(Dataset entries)

_ _ _ _ _ _ _

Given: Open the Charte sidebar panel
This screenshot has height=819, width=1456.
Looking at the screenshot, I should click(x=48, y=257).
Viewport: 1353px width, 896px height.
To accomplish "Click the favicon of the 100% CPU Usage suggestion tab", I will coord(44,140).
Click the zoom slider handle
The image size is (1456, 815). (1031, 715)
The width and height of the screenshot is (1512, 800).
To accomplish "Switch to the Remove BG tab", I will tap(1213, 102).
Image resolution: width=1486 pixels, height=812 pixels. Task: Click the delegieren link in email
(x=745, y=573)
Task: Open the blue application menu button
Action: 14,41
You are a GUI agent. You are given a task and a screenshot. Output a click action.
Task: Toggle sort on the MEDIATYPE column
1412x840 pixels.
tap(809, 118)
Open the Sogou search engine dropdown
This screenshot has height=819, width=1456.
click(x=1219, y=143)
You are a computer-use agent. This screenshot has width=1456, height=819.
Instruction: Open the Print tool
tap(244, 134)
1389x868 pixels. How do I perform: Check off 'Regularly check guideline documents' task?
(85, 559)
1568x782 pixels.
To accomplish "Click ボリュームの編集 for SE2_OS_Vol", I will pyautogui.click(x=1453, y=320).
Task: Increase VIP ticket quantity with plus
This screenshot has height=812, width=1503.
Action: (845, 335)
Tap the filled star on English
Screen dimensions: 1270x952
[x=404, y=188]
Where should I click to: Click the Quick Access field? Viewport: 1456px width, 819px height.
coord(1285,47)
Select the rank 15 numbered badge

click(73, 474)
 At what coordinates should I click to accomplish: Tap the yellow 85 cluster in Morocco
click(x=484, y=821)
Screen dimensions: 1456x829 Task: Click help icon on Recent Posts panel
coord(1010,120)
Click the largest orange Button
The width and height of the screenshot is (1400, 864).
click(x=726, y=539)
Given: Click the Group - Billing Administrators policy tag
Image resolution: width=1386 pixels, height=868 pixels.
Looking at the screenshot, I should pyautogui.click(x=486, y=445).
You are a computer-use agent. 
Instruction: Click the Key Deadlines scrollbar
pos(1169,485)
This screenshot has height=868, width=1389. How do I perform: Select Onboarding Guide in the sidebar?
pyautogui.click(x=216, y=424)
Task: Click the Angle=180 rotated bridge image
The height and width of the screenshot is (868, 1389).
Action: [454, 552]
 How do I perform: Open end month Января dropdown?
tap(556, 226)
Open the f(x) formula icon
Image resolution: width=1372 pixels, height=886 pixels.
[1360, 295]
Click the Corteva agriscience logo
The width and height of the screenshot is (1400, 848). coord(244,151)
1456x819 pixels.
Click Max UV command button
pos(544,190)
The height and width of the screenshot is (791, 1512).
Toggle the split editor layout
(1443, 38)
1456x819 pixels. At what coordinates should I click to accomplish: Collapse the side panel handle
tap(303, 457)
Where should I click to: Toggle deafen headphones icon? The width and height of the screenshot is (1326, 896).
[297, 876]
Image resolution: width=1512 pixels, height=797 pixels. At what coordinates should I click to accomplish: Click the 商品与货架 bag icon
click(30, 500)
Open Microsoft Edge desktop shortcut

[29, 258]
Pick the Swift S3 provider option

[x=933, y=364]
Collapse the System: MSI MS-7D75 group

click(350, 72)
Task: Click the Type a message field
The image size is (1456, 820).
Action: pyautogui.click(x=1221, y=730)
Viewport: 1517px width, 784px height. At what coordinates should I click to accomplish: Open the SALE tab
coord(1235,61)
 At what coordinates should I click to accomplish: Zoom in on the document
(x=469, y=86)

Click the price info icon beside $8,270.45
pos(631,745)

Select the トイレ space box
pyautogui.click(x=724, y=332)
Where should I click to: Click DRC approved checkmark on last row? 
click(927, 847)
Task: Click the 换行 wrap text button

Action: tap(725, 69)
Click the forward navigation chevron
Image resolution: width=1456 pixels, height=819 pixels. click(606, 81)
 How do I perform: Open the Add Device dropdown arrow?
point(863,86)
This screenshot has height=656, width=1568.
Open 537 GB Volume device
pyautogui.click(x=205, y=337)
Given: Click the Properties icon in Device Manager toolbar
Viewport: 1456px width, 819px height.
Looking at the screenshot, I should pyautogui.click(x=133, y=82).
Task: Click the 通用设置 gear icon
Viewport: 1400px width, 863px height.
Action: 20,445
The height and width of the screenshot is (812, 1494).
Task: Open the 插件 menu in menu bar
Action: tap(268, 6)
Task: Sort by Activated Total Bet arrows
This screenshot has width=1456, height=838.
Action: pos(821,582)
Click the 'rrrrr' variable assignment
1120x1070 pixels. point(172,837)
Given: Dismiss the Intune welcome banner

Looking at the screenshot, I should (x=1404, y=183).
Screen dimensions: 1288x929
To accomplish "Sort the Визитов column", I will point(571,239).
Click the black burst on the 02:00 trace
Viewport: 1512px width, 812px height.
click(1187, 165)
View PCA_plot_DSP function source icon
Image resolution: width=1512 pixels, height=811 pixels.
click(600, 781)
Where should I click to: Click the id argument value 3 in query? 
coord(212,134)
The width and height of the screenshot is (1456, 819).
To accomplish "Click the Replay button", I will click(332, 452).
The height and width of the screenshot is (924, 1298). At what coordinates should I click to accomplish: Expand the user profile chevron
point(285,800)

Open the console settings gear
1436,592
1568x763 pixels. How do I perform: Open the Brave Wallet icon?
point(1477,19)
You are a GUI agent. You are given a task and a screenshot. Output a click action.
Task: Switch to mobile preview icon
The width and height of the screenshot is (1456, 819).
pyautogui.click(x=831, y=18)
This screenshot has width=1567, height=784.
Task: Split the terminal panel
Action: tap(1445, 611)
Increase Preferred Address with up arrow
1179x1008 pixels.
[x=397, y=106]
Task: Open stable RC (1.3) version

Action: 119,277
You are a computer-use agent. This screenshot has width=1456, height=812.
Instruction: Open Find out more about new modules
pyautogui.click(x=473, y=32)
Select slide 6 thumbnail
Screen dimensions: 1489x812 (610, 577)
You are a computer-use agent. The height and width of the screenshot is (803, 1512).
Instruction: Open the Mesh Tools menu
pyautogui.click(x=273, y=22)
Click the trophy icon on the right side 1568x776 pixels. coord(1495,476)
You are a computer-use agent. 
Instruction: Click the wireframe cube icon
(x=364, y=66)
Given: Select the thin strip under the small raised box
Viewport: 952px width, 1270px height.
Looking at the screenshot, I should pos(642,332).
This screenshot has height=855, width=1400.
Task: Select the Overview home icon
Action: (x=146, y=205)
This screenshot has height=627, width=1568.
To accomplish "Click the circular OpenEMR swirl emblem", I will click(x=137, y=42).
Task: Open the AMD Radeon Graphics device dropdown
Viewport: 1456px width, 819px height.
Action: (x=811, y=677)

_ _ _ _ _ _ _

**WORK INSTRUCTION**
This exercise requires the lines of the entries containing the string "agent".

**OUTPUT**
You are a GUI agent. You are given a task and a screenshot. Output a click action.
You are a computer-use agent. This screenshot has width=1456, height=819.
You are a computer-use agent. 
You are a GUI agent. You are given a task and a screenshot. Output a click action.
You are a computer-use agent. This screenshot has width=1456, height=812.
You are a computer-use agent. The height and width of the screenshot is (803, 1512).
You are a computer-use agent. 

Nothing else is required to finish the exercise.